= Task to carry out =
Take the records below and extract, word for word, the lines from the one containing "Task: Click the help icon next to VolumeH" through the final line, inclusive. Omit pictures.

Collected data
┄┄┄┄┄┄┄┄┄┄┄┄┄┄┄┄┄┄┄┄

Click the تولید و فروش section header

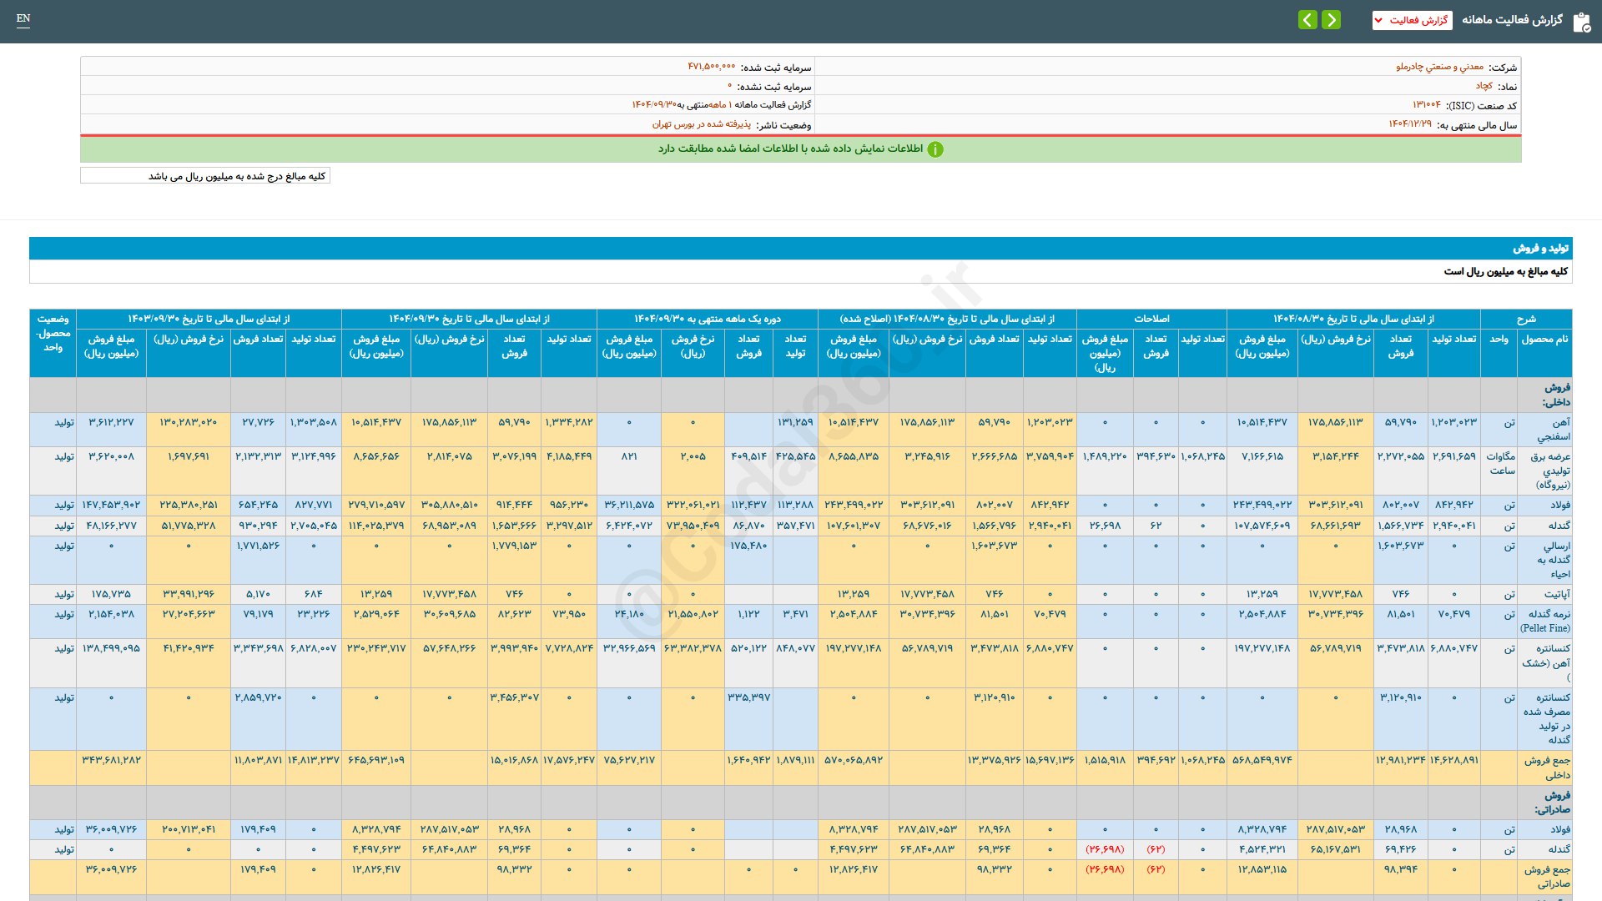[1540, 249]
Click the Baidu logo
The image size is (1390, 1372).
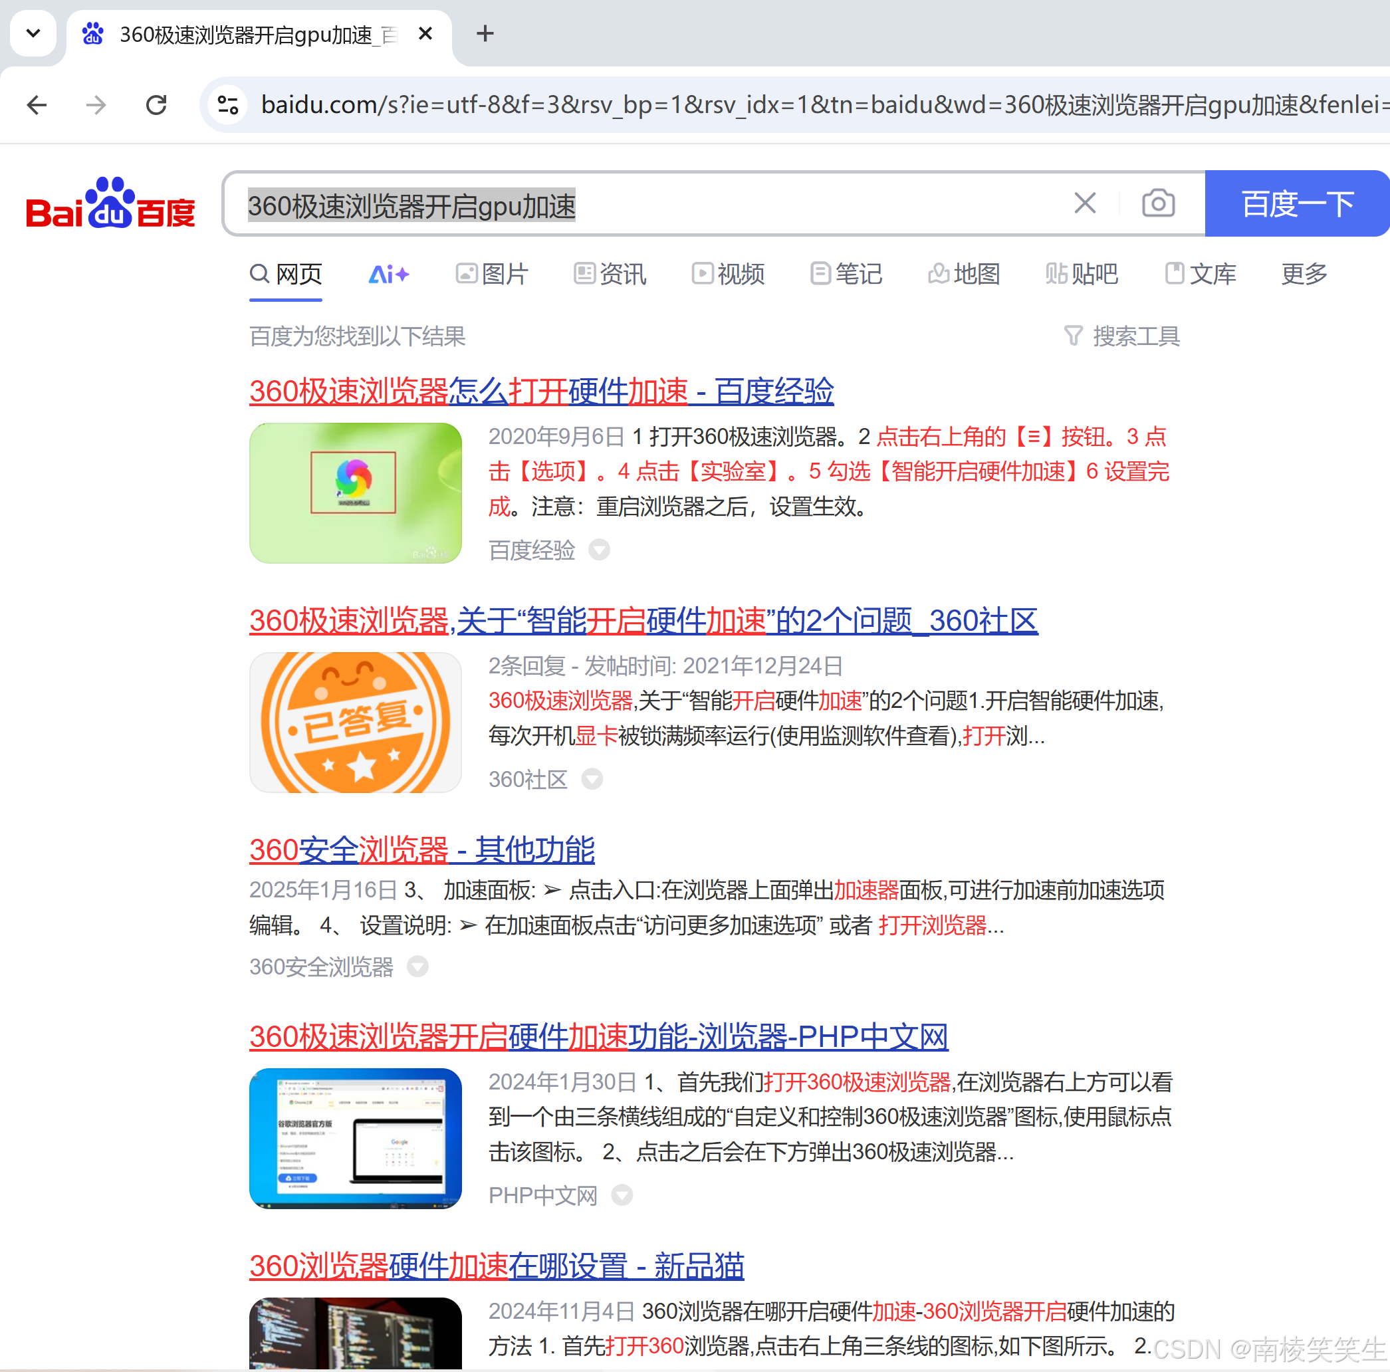click(x=110, y=204)
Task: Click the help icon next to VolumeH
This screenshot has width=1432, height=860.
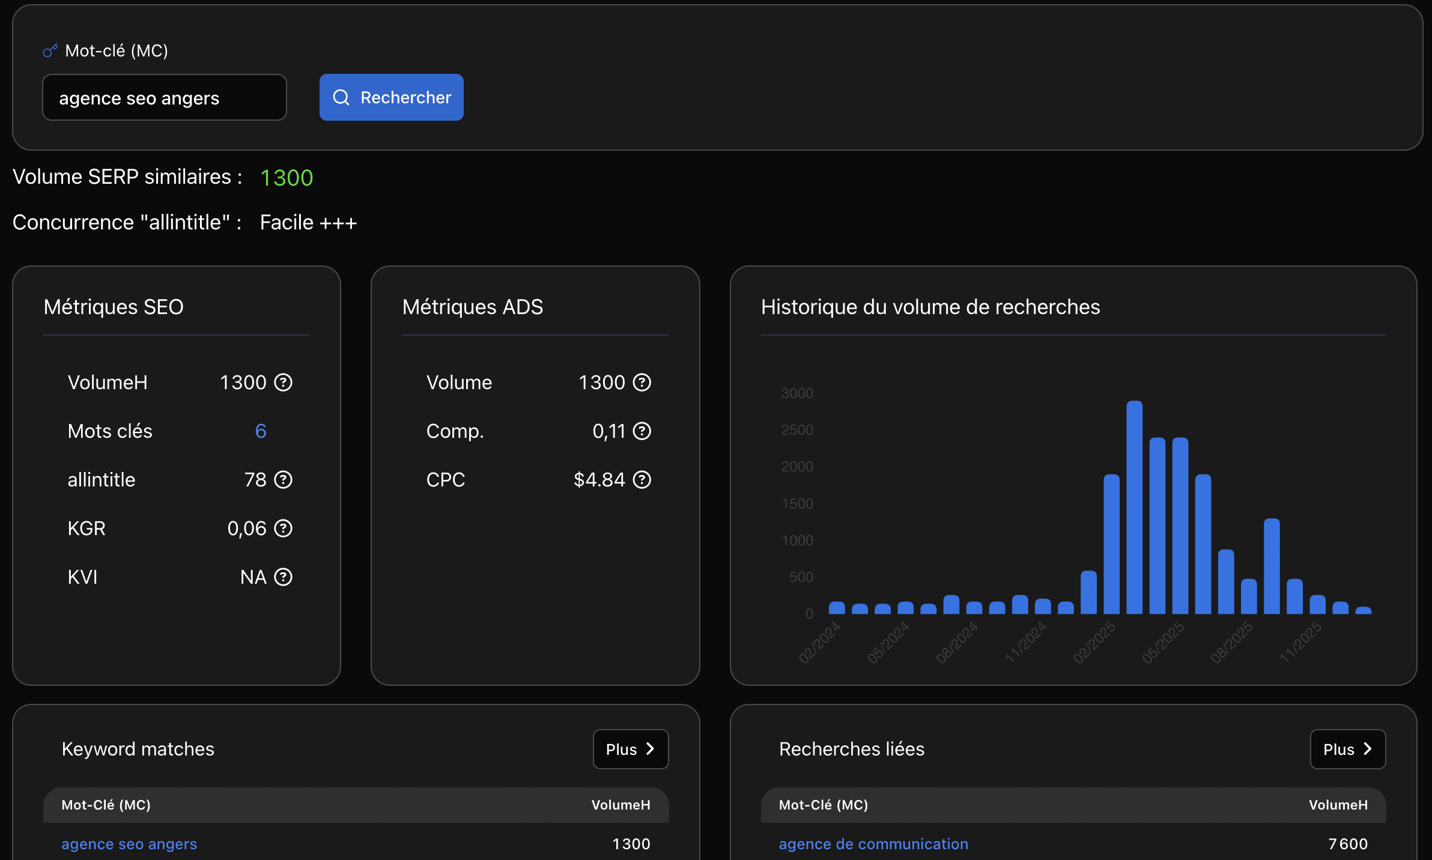Action: pyautogui.click(x=283, y=383)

┄┄┄┄┄┄┄┄┄┄┄┄┄┄┄┄┄┄┄┄

= Solution to this exercise =
Task: Click the help icon next to VolumeH
This screenshot has width=1432, height=860.
Action: pyautogui.click(x=283, y=383)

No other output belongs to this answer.